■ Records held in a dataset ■
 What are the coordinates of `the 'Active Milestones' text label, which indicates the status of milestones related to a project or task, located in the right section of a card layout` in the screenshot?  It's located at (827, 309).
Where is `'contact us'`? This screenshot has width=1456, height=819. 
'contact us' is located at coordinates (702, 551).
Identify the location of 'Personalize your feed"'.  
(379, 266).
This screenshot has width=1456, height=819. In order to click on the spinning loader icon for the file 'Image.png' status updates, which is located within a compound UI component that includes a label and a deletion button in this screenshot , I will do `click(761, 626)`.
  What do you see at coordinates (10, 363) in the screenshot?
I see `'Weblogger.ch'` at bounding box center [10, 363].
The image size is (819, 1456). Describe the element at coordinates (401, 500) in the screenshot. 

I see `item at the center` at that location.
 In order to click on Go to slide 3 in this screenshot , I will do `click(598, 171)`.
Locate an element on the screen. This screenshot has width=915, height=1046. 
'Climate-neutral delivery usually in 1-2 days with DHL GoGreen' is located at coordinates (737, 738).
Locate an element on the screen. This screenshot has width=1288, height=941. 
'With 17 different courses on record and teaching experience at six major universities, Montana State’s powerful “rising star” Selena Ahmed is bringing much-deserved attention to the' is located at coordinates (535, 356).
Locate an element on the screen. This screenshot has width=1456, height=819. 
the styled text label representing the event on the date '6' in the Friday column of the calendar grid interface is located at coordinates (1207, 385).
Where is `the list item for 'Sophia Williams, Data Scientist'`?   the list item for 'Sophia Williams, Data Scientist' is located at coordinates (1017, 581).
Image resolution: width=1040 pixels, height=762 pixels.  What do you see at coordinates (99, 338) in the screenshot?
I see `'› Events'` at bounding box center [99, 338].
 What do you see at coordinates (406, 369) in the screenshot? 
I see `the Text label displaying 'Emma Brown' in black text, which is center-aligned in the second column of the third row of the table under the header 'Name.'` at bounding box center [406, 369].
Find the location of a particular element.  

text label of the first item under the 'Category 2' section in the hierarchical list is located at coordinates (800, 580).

■ TASK DETAILS ■
Copy out the lines of the material, without alteration, between the line containing "coordinates (1017, 581)." and the line containing "center [406, 369].", inclusive.

■ RIGHT ANSWER ■
Where is `the list item for 'Sophia Williams, Data Scientist'`?   the list item for 'Sophia Williams, Data Scientist' is located at coordinates (1017, 581).
Image resolution: width=1040 pixels, height=762 pixels.  What do you see at coordinates (99, 338) in the screenshot?
I see `'› Events'` at bounding box center [99, 338].
 What do you see at coordinates (406, 369) in the screenshot? 
I see `the Text label displaying 'Emma Brown' in black text, which is center-aligned in the second column of the third row of the table under the header 'Name.'` at bounding box center [406, 369].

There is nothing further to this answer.